Я осторожно легла рядом с ним, переплетя наши пальцы, и проверила свои внутренние резервы. После ментальной битвы с ролью и конфликта со служанками меня не хватит сейчас на решающий удар. В предрассветный час, когда Тьма сильнее всего — вот когда я сделаю это. А пока…
Наши с ним мысли шли в одинаковом направлении, безо всяких сомнений. Он потянулся ко мне, и я не стала на сей раз его отталкивать.
5
— Мама, проснись, — теребили меня маленькие ручки. — Мамочка, пожалуйста…
— Ещё рано, — сказала я сонно. — Малыш, ну что с тобой?
— Мама, мне страшно.
Я устало вздохнула и, чуть приоткрыв глаза, ласково провела рукой по волосам дочери, слегка пощекотав маленькие рожки.

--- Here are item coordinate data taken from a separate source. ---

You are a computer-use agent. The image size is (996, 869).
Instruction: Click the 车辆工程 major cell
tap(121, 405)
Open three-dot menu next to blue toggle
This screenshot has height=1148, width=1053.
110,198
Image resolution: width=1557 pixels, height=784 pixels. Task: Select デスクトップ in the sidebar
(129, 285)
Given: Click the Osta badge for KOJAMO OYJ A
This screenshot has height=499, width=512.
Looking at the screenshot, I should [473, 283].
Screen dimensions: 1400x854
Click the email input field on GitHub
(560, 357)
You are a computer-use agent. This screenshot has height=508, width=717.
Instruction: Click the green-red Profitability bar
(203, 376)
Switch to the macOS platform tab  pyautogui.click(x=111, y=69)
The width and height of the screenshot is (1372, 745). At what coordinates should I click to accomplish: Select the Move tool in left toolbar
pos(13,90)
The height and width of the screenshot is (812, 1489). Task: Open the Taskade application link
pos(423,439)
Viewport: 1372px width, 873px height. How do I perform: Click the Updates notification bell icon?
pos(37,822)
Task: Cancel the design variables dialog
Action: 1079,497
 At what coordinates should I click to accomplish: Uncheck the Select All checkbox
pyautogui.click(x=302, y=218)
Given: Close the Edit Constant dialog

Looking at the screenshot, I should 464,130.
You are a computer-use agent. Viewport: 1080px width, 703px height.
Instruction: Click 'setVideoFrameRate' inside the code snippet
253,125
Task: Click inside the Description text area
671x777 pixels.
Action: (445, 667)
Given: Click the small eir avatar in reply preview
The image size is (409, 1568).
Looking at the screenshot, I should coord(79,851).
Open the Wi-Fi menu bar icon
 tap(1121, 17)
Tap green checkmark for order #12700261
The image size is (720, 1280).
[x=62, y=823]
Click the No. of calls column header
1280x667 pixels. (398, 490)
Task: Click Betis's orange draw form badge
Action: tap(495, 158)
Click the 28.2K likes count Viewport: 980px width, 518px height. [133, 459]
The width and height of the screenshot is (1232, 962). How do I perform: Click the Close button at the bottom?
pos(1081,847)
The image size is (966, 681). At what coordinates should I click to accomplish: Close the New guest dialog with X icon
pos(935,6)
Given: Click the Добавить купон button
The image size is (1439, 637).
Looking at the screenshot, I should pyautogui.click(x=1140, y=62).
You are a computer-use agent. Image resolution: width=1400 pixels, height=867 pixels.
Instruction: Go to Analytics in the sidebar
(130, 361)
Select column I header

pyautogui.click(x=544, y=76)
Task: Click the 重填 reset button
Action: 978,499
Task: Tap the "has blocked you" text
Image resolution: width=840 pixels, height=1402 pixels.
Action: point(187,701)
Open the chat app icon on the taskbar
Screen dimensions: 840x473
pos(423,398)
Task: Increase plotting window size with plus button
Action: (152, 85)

Её жёлтые глаза чуть светились в неверном утреннем полумраке и были полны страха, хвост беспокойно метался.
Я поморщилась: голова отчего-то была тяжёлой. С другой стороны, чему удивляться? Мы с Наром, как ни крути, почти не спали этой ночью. Даже ужинали в постели, обсуждая планы на будущее. Сложно поверить, что скоро гонения на изменённых закончатся. Мы сможем, наконец, покинуть поместье и рассказать правду о нас всему миру… и больше не будет никакой войны… впрочем, наше поместье всё равно защищено от неё, так ведь? Но внешний мир повидать хочется.
— Мама, ты должна встать, — Алеа продолжала меня теребить, плача. — Пожалуйста!
Я вздохнула и села в кровати, отметив, что муж, наверное, уже ушёл в лабораторию.